Thursday, March 8, 2007

Burned Out and Fed Up

A reader writes that she is totally burned out on homeschooling, is about ready to put her child in middle school, and asks for my help. It's the end of a very busy day, and I'm probably not as articulate as I could be because I'm tired, but here's what I wrote to her. Maybe it will hit the spot for you or someone you know:

Burnout means you need to take a break from the way you're doing things, and think about where you're going down the wrong path.

Not all kids want to "do school." Sometimes the problem is that the schoolwork they're doing is boring. Other times the problem is a rebellious child who doesn't want to do what she needs to do. Which is the problem in your house right now? (I've experienced both, sometimes simultaneously!)

A teacher friend of mine calls middle school a box full of raging hormones. It's not something to be taken lightly. Putting your child there could turn out to be a case of jumping from the frying pan into the fire. Think seriously (and if you're a Christian, pray!) before you make this decision.

When I've felt burned out in the past (I mean major burnout, not just "I'm tired of this"), I've found that taking a break from the materials we're using can help. Sometimes we need a few weeks of museum days and doing things at home like sketching outdoors, baking, sewing, etc. to rejuvenate our spirits. And if it's a rebellious child, there's nothing like taking a week off to clean the basement or attic to make them appreciate school.

Hope that helps. Hang in there, and know that this homeschooling thing is not always an easy road, but that it will pay off in the end. My first-born, the rebellious child who is to blame for much of my gray hair, is now 23 and has thanked me more than once for homeschooling her. Who would have thought the kid who said I was torturing her by making her do school would eventually thank me???


Beckaboo said...

Hey! Glad I found you here!! :o)

I love this entry. I can totally relate to this:
"Burnout means you need to take a break from the way you're doing things, and think about where you're going down the wrong path."

I have been there this year. It was ENGLISH! OH, MAN! We declared a no English winter. Of course, we are still doing English... my forth grader doesn't know it, though, because we are NOT using the dreaded English book. I am sneaking it in. *wink* We will go back to more "formal" English in the spring. This has worked for us. It's gotten us through our funk.

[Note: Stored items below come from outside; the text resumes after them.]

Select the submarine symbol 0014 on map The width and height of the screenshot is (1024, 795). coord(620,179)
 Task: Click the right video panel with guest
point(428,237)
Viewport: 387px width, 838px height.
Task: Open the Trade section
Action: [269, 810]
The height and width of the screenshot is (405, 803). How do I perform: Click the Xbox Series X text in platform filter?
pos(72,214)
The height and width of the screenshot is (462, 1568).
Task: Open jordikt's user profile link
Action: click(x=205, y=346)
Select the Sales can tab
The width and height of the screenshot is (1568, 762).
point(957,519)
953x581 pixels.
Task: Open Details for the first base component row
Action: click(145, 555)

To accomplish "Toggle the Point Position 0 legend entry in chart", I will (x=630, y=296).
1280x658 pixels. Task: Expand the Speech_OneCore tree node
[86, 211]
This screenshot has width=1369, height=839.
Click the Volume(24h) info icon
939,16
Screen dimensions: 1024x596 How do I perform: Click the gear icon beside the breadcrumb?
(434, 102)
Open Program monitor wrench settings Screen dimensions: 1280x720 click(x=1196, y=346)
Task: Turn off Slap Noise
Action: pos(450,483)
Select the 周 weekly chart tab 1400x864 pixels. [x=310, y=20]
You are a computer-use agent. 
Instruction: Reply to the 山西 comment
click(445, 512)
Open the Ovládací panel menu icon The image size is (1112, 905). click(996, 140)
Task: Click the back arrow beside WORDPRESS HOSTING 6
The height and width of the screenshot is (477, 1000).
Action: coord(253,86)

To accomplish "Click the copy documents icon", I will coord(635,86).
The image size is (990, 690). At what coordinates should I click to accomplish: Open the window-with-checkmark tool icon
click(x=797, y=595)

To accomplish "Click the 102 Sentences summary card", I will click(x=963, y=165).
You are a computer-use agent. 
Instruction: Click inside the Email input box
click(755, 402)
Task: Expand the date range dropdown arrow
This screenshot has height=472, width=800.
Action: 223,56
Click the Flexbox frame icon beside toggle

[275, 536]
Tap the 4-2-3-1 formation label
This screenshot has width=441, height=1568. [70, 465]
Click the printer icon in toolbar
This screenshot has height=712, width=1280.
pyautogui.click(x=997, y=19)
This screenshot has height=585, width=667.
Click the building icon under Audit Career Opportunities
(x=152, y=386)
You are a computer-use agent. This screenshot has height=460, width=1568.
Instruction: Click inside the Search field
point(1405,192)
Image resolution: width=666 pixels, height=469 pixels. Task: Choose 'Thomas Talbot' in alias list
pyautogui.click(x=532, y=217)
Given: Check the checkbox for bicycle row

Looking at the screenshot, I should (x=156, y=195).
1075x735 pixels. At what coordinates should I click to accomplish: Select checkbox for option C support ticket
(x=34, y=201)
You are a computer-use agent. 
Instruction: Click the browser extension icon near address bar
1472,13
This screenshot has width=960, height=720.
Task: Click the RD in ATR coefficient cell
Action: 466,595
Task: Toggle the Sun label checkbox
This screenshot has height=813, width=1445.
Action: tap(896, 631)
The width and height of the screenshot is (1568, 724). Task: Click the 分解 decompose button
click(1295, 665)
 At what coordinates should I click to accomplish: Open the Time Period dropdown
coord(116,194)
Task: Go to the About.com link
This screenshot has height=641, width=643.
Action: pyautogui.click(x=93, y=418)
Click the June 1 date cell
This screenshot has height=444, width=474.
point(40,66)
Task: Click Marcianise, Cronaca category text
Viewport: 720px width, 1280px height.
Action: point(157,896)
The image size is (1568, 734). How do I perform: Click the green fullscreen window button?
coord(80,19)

I just CANNOT throw my children to the wolves. I love them too much.

Thanks for sharing this!!

Blessings, Beckie :o)

Maureen O'Grady said...

Barbara, this is such excellent advice. I really wish I had taken it. I felt the pressure of "he's got to get this in" and drudged through book work day after day.

We should've been at the museums, driving around... anything! It got so bad he decided to go to school this year (high school). There were other factors too.

OH how I wish I had him home again. Lesson learned: don't feel pressure from the outside... esp. other well meaning hs'ers.